The wave of abortion bans have broader implications for the health care workforce.

For one, physicians working in states that ban abortion must contend with “risk management committees” set up by hospitals to determine whether an abortion is warranted in an urgent health care situation where the life of a pregnant person is at risk. “In this context, physicians are finding it difficult to use best medical practices to protect their patients’ well-being”—and they’re concerned about the genuine risk of criminal prosecution, Rosen said.

In this environment, it’s getting harder for hospitals in abortion-hostile states to attract and retain obstetricians and gynecologists, and raising questions about the future of training for these specialties in those states. 

“Are they going to entirely leave hostile states and set up their training program elsewhere?” asked Bell. “Or are the people that received training in those states just not going to receive the appropriate training? I think we have yet to see what those full ramifications are.” 

Deepening disparities 

All of these challenges stand to exacerbate existing disparities in access to quality reproductive health care, Bell added.  

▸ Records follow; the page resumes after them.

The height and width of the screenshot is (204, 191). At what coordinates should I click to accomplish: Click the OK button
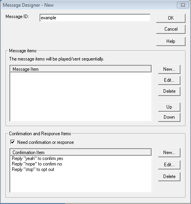tap(171, 18)
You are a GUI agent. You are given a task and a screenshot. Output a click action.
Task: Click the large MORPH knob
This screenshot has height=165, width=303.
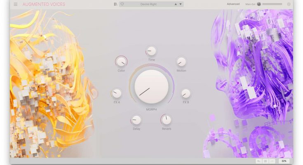[x=151, y=87]
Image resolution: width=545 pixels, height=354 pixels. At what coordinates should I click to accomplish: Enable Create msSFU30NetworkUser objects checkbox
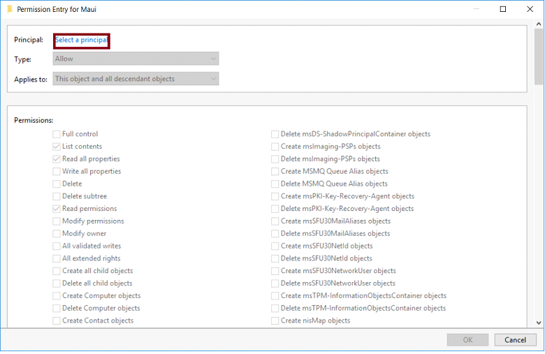(x=275, y=271)
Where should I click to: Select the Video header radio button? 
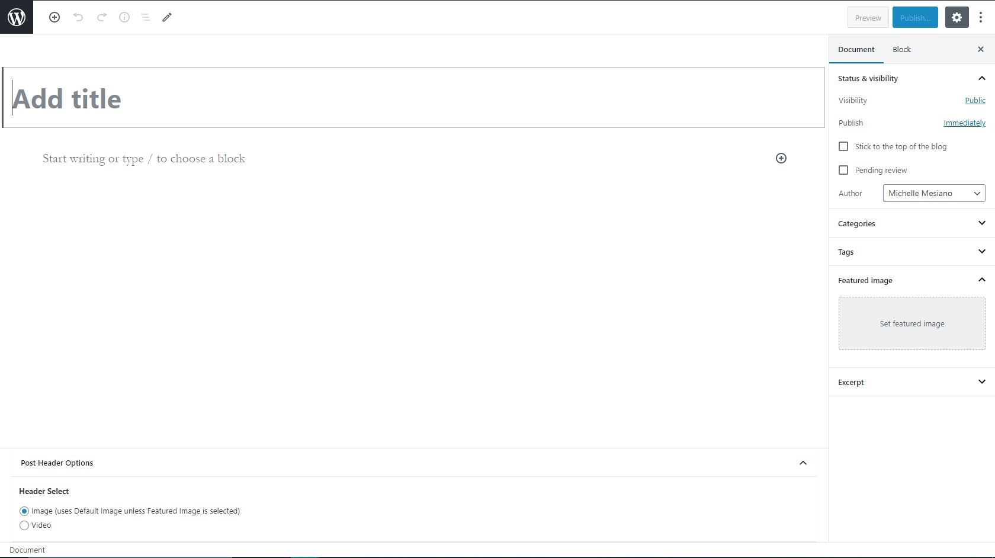tap(24, 525)
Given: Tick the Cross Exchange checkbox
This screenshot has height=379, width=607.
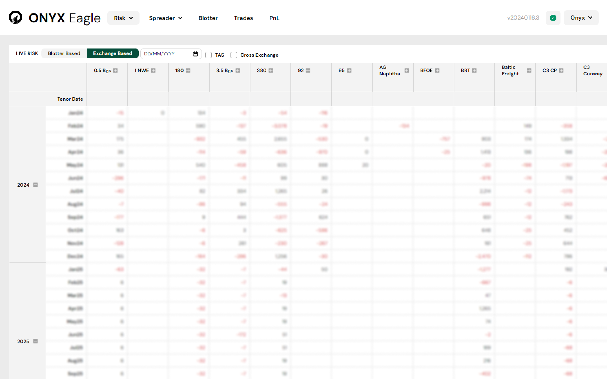Looking at the screenshot, I should tap(234, 55).
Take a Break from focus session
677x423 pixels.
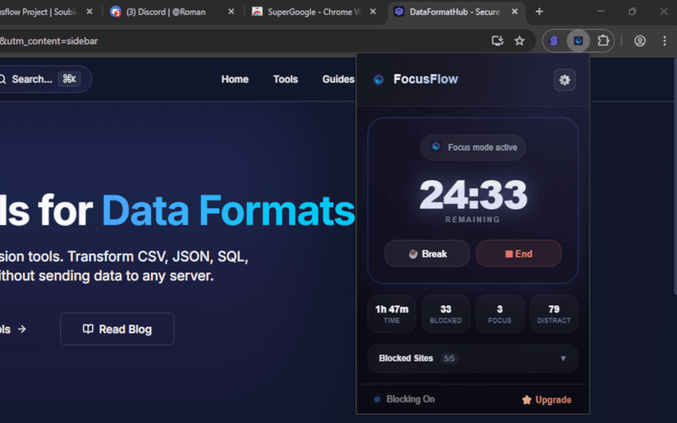click(x=427, y=254)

Black women are three times as likely, and Hispanic women twice as likely, to seek abortions than white women. And half of all women who get abortions live below the poverty line—many of them in states that limit or are seeking to limit abortions, explained Bell

Being denied an abortion comes with substantial health risks—especially for vulnerable groups. The risk of maternal death is 15 times higher for carrying a pregnancy to term than it is for abortion, and pregnancy-related complications are 2 to more than 25 times higher for pregnancies ending in birth compared to abortion, Bell explained. 

“We have maternal mortality rates that are in some cases twice as high in restrictive states as they are in supportive abortion states,” said Bell—and those restrictions undermine the delivery of basic services, Bell added.

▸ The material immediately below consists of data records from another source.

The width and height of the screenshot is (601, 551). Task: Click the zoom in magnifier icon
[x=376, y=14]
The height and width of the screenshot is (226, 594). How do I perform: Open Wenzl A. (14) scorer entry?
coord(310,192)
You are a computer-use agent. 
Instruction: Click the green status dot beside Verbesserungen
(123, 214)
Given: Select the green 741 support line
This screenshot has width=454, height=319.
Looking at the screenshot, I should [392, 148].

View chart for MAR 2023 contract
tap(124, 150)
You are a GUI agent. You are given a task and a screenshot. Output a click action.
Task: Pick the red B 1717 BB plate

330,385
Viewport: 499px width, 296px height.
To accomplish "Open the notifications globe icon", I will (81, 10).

“I want to emphasize that abortion is health care,” Bell said. “Recent state restrictions, coupled with ongoing efforts to curtail access to medication abortion pills nationwide, are an attempt to interfere with the delivery of evidence-based health care and control pregnant people’s bodies, with harmful consequences for individuals and population health.”

 

Annalies Winny is a producer and writer at the Johns Hopkins Bloomberg School of Public Health.